-- Da svolgere --
A - Rispondi alle seguenti domande sul brano dedicato ai Borbone del Sud:
(i) In quale mese e anno iniziò l'avventura dei Borbone del Sud?
(ii) Quanti anni durò quell'avventura?
(iii) A chi fu commissionato l'Albergo dei Poveri?
B - Riporta fedelmente il passo del brano sui Borbone del Sud compreso tra "E così, nel" e "la sua dignità.", estremi inclusi.

-- Brano da leggere --
Venne dalla Spagna il giovane Carlo III di Borbone, figlio di Filippo V e di Elisabetta Farnese, con l'incarico di ricomporre il Sud, il Regno delle Due Sicilie.

E così, nel luglio del 1734 iniziò l'avventura dei Borbone del Sud. Un'avventura durata 126 anni, fino al 1860, che creò uno stato indipendente con le sue leggi, la sua economia, il suo esercito, le sue tradizioni, la sua bandiera, la sua dignità.

Carlo – "il re perpetuo" – fu uno dei più saggi, autorevoli ed illuminati sovrani d'Europa. Si circondò di uomini illustri ed esperti, a cominciare da Bernardo Tanucci, sostenne la cultura, migliorò le leggi, costruì grandi opere come la Reggia di Caserta dotata di un acquedotto di ventisette miglia e il Teatro San Carlo, massimo d'Europa. Si avviarono gli scavi di Ercolano e Pompei, si costruì l'Albergo dei Poveri, commissionato a Ferdinando Fuga, dove furono accolti gli indigenti di tutto il Regno e che rimane oggi il più grande edificio del settecento esistente. Commissionò la stesura di un codice ad autorevoli giuristi, fondò nelle province scuole ed accademie, tutelò le arti e il commercio, incentivò l'agricoltura ma, soprattutto, limitò i privilegi dei baroni.

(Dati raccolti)
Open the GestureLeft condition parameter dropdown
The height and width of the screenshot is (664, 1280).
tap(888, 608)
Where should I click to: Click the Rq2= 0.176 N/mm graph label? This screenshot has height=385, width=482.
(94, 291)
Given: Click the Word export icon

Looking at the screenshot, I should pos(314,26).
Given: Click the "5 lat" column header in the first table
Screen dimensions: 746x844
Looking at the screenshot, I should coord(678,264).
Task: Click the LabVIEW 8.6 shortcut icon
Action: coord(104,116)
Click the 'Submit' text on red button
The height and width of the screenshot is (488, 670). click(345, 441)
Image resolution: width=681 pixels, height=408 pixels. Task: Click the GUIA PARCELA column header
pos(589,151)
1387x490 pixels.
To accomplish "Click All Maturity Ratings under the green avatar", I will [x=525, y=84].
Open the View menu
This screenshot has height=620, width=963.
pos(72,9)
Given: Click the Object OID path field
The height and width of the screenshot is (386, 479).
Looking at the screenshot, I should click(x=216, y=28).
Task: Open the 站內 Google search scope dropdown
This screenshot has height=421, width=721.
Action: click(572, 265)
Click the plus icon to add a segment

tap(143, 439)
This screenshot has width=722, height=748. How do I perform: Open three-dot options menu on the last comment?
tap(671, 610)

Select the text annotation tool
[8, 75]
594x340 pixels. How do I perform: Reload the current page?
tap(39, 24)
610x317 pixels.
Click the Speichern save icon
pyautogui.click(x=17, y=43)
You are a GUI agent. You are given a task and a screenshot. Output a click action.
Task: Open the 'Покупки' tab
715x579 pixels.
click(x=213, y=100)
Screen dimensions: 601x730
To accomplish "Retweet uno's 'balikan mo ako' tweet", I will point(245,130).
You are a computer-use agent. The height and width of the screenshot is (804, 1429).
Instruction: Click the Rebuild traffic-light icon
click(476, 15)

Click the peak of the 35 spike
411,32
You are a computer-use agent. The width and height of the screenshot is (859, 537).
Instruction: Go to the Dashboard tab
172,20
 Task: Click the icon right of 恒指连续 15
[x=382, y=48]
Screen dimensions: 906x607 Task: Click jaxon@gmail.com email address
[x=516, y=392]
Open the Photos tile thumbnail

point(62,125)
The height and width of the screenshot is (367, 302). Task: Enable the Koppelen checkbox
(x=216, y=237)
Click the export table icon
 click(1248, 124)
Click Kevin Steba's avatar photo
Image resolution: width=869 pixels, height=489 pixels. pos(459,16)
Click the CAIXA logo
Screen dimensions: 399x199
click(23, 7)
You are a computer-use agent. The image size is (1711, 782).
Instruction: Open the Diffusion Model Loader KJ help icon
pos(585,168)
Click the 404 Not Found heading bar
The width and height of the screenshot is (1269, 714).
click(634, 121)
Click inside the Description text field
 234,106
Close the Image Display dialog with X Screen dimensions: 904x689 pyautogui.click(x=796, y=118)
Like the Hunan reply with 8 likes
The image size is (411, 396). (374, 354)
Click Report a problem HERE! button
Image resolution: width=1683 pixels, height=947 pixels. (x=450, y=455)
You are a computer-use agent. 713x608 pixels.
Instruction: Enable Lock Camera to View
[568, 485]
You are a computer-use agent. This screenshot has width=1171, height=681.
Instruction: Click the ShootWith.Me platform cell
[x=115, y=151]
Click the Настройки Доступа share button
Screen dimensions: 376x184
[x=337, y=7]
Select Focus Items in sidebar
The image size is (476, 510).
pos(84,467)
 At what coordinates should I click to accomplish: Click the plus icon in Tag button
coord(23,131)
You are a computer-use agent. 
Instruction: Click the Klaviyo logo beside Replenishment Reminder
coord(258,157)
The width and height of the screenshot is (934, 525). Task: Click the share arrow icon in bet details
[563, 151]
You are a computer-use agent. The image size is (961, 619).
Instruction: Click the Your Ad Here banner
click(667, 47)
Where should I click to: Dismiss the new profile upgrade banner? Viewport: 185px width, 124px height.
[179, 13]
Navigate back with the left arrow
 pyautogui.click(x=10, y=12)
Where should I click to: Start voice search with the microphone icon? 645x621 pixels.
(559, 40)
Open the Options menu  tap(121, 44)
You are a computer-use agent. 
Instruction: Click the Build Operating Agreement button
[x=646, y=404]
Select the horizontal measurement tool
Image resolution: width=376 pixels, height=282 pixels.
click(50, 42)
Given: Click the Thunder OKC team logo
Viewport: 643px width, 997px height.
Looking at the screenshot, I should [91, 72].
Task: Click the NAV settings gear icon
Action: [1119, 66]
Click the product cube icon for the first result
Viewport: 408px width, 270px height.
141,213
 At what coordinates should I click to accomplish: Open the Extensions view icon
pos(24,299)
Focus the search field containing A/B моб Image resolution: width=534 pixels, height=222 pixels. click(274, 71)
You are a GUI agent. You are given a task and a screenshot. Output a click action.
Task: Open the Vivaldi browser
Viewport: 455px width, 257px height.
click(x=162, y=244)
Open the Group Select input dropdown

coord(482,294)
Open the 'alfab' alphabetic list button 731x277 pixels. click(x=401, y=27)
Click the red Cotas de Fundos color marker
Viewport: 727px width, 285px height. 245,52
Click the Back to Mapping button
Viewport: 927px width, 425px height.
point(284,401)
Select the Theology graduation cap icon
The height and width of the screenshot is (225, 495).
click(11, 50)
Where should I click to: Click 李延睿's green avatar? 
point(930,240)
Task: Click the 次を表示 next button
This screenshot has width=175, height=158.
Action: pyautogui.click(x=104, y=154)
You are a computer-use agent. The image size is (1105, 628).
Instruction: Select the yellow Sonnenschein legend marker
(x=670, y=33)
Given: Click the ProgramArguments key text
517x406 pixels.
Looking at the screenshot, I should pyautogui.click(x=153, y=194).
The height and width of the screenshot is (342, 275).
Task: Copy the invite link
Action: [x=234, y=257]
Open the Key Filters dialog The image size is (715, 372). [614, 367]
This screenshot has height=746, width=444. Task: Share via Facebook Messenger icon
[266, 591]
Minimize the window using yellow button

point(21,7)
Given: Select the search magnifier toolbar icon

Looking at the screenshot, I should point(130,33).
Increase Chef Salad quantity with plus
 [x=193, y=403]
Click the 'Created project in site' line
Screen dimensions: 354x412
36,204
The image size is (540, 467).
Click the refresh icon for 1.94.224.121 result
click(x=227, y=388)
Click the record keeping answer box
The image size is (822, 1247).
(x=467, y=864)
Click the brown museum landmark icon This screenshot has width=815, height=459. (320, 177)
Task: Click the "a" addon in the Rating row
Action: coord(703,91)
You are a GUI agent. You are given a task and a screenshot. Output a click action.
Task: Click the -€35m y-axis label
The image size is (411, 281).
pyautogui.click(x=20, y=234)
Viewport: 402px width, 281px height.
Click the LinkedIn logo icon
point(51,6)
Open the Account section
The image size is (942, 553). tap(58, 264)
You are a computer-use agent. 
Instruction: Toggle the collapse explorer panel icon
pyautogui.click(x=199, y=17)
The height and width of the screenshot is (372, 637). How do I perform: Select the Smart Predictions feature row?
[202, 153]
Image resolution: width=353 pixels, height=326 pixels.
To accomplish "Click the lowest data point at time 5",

-- Risultati attesi --
A -
(i) Nel luglio del 1734.
(ii) 126 anni, fino al 1860.
(iii) A Ferdinando Fuga.

B -
E così, nel luglio del 1734 iniziò l'avventura dei Borbone del Sud. Un'avventura durata 126 anni, fino al 1860, che creò uno stato indipendente con le sue leggi, la sua economia, il suo esercito, le sue tradizioni, la sua bandiera, la sua dignità.